I have two samples of documents where one sample contains documents of a certain category and another sample contains documents of another category. I am analysing the occurrence of a certain word in the documents.
I want to do an hypothesis test to check if the proportions of this word is the same in both populations or not.
I know the sample sizes (200,40) and I know the proportions but I do not know the variances of the population.
The basic method is to assume that the difference of proportions is normal and to calculate a z-score for the difference of proportions. Is it correct even if I do not know the variances?

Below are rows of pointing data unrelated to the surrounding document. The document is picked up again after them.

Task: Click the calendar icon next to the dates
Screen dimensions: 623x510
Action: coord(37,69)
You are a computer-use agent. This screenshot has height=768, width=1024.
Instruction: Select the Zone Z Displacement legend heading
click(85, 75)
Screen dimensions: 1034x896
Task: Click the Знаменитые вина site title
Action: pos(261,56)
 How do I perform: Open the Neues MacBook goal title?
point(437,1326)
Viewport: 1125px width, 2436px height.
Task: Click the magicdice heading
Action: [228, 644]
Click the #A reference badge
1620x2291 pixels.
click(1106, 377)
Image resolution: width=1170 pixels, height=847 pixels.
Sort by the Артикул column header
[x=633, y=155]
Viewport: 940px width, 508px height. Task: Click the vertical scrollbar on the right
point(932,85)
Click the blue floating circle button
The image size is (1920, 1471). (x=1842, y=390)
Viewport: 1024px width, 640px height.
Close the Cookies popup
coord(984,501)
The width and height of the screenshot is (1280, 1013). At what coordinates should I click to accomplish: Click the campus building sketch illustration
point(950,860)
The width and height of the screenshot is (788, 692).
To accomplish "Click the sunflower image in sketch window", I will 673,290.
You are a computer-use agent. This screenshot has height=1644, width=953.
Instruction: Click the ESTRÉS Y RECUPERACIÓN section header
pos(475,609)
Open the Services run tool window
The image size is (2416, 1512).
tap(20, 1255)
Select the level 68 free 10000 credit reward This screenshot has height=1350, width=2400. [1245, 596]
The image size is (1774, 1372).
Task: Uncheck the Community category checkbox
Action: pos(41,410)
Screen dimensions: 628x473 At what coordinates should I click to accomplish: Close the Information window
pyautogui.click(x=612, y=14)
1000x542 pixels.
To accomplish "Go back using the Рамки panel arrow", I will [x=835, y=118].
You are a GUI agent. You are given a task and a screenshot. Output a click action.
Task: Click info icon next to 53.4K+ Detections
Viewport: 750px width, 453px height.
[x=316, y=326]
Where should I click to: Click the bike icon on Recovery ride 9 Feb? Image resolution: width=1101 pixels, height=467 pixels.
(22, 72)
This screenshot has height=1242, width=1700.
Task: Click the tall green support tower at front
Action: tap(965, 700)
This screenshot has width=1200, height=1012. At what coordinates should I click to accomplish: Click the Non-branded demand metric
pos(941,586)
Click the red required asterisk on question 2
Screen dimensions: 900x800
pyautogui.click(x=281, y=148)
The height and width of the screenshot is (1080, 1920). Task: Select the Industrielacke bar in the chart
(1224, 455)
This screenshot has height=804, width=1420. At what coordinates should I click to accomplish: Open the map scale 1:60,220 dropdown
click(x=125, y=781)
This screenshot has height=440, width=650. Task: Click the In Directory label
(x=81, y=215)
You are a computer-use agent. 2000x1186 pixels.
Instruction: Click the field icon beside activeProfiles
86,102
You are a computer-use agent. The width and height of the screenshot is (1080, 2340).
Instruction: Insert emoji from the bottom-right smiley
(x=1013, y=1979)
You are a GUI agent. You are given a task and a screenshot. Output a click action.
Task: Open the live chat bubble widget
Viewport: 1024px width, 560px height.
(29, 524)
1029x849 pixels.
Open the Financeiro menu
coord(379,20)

The reason why I am asking this question is that if I am comparing the means of two different samples with different means and I do not know the variances, I should use t-test and take into consideration that I do not know the variances.
Is there a corresponding t-test for significance in the proportions in the population?
Best Answer
Proportion tests are just particular cases of z-test and t-test, where our variable is a Bernouilli (and its mean a binomial), and therefore variance of variable just depends on proportion and variance of mean depends on proportion and sample size.
With that in mind, in principle the choice should be obvious: if we know population variance, we are doing a z-test, but if we just know sample variance we are doing a t-test. Then the only usual proportion test which is a true z-test is the proportion test for one sample because the null hypothesis is that the proportion is a given (known) value.
Anyway, any elementary statistical handbook presenting proportion tests would skip any reference to t-test and treat them just like z-tests. That might seem to contradict theory, but is backed by a very strong practical reason.
The practical reason is that usually samples for proportion tests are very large for two causes:
Then, sample sizes for proportion tests usually come in hundreds or thousands, and since t-Student distribution rapidly converges to normal when the number of degrees of freedom grows, there is no practical difference between performing a t-test or a much simpler z-test.
In summary: for reasonable sample sizes, you can go for z-score. In fact, for your sample size of (200,40) I would be more worried that the very small size of the second sample could rend your test too little powerful to be actually helpful, than for the tiny difference between t-score and z-score.
And just as an end note: all this also holds for confidence intervals on proportions.